As George Bernard Shaw once said, “We don’t stop playing because we grow old; we grow old because we stop playing.” While I doubt Mr. Shaw was specifically referring to video games, I can honestly say that at the ripe old age of 31, I haven’t had this much fun with a platformer since Donkey Kong Country on Super NES.
There’s something wonderful about the innocence and joyful simplicity of a good platformer. They’re often casual, providing a fun experience that’s both easy to pick up and easy to walk away from. Conversely, they can also be hardcore, challenging you to find every secret, collect certain items or do speed runs. No matter what draws you into platformers, Mekazoo has something for everyone.
In Mekazoo, you control one of five different characters, known as Mekanimals. Each of the five Mekanimals are unique, both in play style and looks. The Armadillo is fast, rolling effortlessly around loops and curves and powering through enemies in a fashion reminiscent of Sonic the Hedgehog. The Frog lashes out with his tongue to vanquish insectoid foes or dangle and swing like an amphibian gymnast on the uneven bars. Mekazoo’s resident marsupial, the Wallaby, uses some serious hops to bounce over obstacles and squash baddies. The Panda is by far the slowest of the Mekanimals, but its strength can be used to break walls or floors, or cling to surfaces. Last but not least, the Pelican can, well, fly.

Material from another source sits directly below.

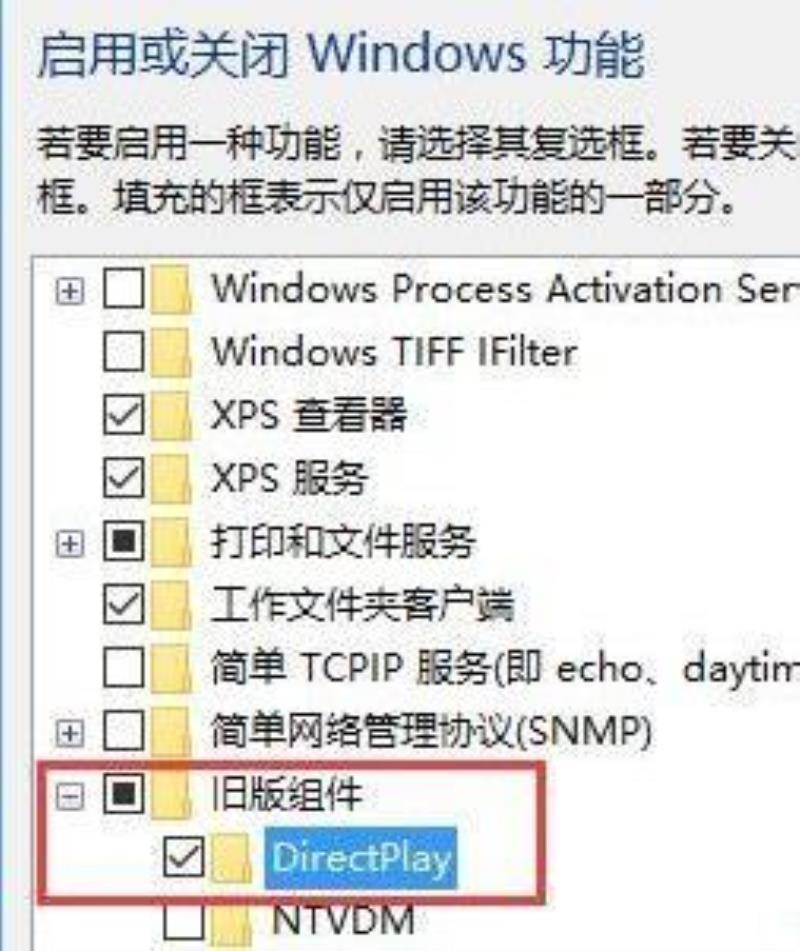This screenshot has width=800, height=951.
Task: Collapse the 旧版组件 tree node
Action: 70,796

You begin the game with the Armadillo during a sequence that seems to be part introduction and part tutorial, but you’ll earn a second Mekanimal, the Frog, after defeating it as the first boss. The other characters are unlocked as you progress through the singleplayer in the same way. You’ll have to defeat them in a boss fight, after which they become a part of your team.
Mekazoo’s gameplay is just awesome; it’s heavily momentum based and wildly fun. Maintaining momentum is unbelievably satisfying and makes completion much easier, but in order to do so you’ll have to recognize when to switch characters. For instance, if you see steep ramps or loops up ahead, they are best tackled with the Armadillo. If you see a wide chasm dotted with hornets and other objects from which to swing, that’s the Frog’s wheelhouse. Quickly switching after a mistake can often save your life as well. Recognizing these situations is intuitive and rapidly becomes second nature, making Mekazoo pleasantly approachable. Since you’ll only ever control two Mekanimals at a time, it’s never overwhelming either.

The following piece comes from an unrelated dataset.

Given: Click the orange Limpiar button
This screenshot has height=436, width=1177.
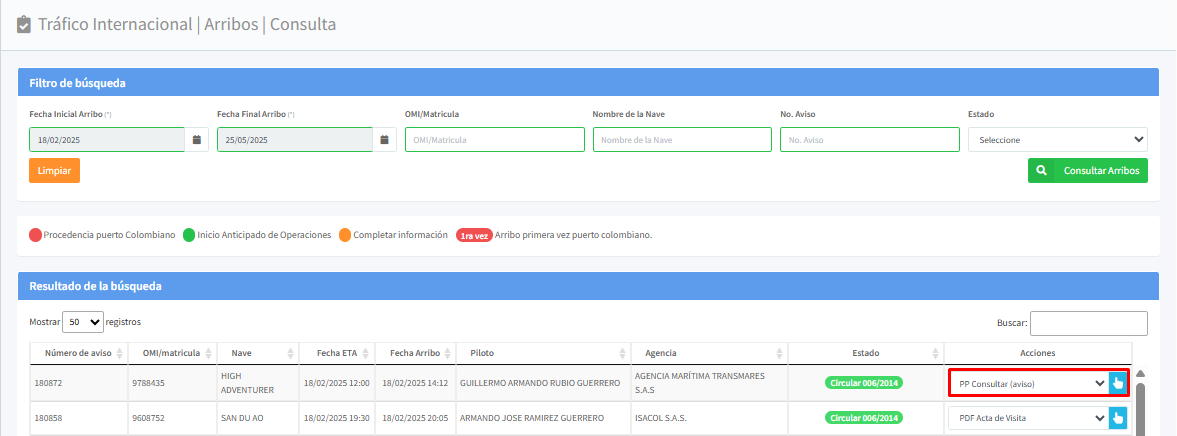Looking at the screenshot, I should click(54, 171).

Good Mood Creators also built in some local, two-player co-op. In this mode, two players must work together, switching out their two Mekanimals at the right time to overcome obstacles and avoid hazards.

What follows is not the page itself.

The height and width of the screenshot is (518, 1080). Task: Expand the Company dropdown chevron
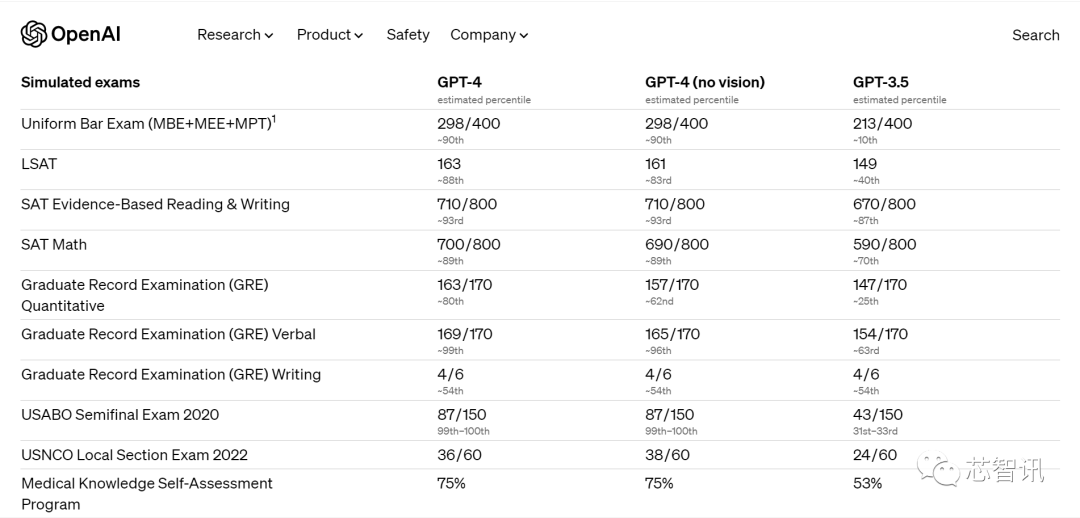tap(524, 36)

I played through Mekazoo on PC, but I found the PC controls to be a little awkward. Plugging in an Xbox One controller sorted that out immediately, so I’d recommend it if you’ve got the option.
I absolutely loved the strange, 2.5D, neon, sci-fi jungle of Mekazoo. The Mekanisphere, as it’s called, is a wonderland of immersion, alive with vibrant colors, various types of aggressive insects, spiky vines, twisting pneumatic tubes, and giant saw blades. Separately, none of these things would seem to go together, and yet, Good Mood Creators has made them work astonishingly well. In general, the graphics looked good as well, but when the camera got up close, some lines and textures did get a little messy.
Many gamers will instantly recognize the themes and songs of decades old, famous platformers like Super Mario Brothers, Sonic the Hedgehog or Donkey Kong Country, and so forth. In this same way, Mekazoo’s soundtrack, created by M.J. Quigley, is both brilliant and, somehow, inexplicably nostalgic (you can listen to Quigley’s stuff on Soundcloud). The melodies fit the level design and speed of the game almost perfectly, with timely transitions based on which area of a level you’re working through. M.J. Quigley’s quasi-electronic tunes are infectiously exciting and catapult this already fantastic platformer even higher.
Good Mood Creators has lived up to its name. Mekazoo had me smiling from ear to ear and humming its catchy soundtrack for hours after putting it down.